Document text ::
## Begin
While the Deutsche Welle magazine programs go on summer break during July, we wanted to invite you to share our new 5-part documentary series on sustainable building. They are all currently available on Pegmedia.org at http://www.pegmedia.org/index.php?q=msvr/showall/574/detail.
Ecopia - Intelligent Building, Sustainable Living - A five part documentary, part of Deutsche Welle's "In Focus" series
The architecture of the future is here, now. One key aspect of this new kind of architecture is "sustainability" - and it's become a huge challenge for architects and engineers all over the world.
In the five parts of the documentary series ECOPIA, we show you their visionary projects. But what exactly does "sustainability" mean, as far as 21st century architecture is concerned? The definition is long and complex. It includes the use of environment-friendly construction materials, the conservation of building fabric, the use of energy-efficient technology, and the impact that the project will have on the local culture.
## End
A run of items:
## Begin
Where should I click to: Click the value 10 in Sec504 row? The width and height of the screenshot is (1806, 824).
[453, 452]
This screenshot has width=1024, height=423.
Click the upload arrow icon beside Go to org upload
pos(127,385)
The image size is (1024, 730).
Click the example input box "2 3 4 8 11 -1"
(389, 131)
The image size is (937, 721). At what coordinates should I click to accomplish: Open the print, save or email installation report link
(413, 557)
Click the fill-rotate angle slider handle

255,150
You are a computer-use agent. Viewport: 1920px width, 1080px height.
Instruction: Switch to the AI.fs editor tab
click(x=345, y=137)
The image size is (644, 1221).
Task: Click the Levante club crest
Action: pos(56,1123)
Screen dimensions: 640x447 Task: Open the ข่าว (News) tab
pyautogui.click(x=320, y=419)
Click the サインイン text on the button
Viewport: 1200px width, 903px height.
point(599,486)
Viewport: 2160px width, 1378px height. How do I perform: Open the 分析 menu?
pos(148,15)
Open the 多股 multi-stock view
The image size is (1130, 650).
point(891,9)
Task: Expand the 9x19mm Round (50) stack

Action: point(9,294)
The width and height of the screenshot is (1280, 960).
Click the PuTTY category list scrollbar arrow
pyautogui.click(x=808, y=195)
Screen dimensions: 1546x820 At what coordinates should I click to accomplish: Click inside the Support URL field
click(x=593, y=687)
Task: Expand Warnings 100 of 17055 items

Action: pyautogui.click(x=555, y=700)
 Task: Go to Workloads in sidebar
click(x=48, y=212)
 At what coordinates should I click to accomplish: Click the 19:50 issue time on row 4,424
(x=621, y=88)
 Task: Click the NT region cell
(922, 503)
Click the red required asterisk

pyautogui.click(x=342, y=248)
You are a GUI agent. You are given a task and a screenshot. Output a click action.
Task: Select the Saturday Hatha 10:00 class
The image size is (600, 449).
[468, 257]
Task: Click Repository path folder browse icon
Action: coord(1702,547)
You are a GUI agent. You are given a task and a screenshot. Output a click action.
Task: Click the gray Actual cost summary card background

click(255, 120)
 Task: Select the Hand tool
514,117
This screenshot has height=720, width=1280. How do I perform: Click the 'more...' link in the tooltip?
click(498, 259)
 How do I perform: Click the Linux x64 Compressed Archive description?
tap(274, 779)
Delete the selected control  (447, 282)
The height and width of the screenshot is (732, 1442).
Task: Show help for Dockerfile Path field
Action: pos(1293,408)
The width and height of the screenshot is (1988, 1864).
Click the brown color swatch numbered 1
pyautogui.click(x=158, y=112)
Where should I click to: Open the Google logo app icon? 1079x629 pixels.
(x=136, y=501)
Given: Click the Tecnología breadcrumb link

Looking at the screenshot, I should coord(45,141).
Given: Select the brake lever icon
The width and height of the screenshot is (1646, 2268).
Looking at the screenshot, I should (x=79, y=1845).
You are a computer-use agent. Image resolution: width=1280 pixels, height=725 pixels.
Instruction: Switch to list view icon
## End
Prompt A :: In the documentary announcement, which Deutsche Welle series is Ecopia said to be part of?
Prompt B :: Quote the documentary announcement starting at "Ecopia - Intelligent" and ending at "over the world.".
These items have no connection to the documentary announcement.

Solution A :: The "In Focus" series.

Solution B ::
Ecopia - Intelligent Building, Sustainable Living - A five part documentary, part of Deutsche Welle's "In Focus" series
The architecture of the future is here, now. One key aspect of this new kind of architecture is "sustainability" - and it's become a huge challenge for architects and engineers all over the world.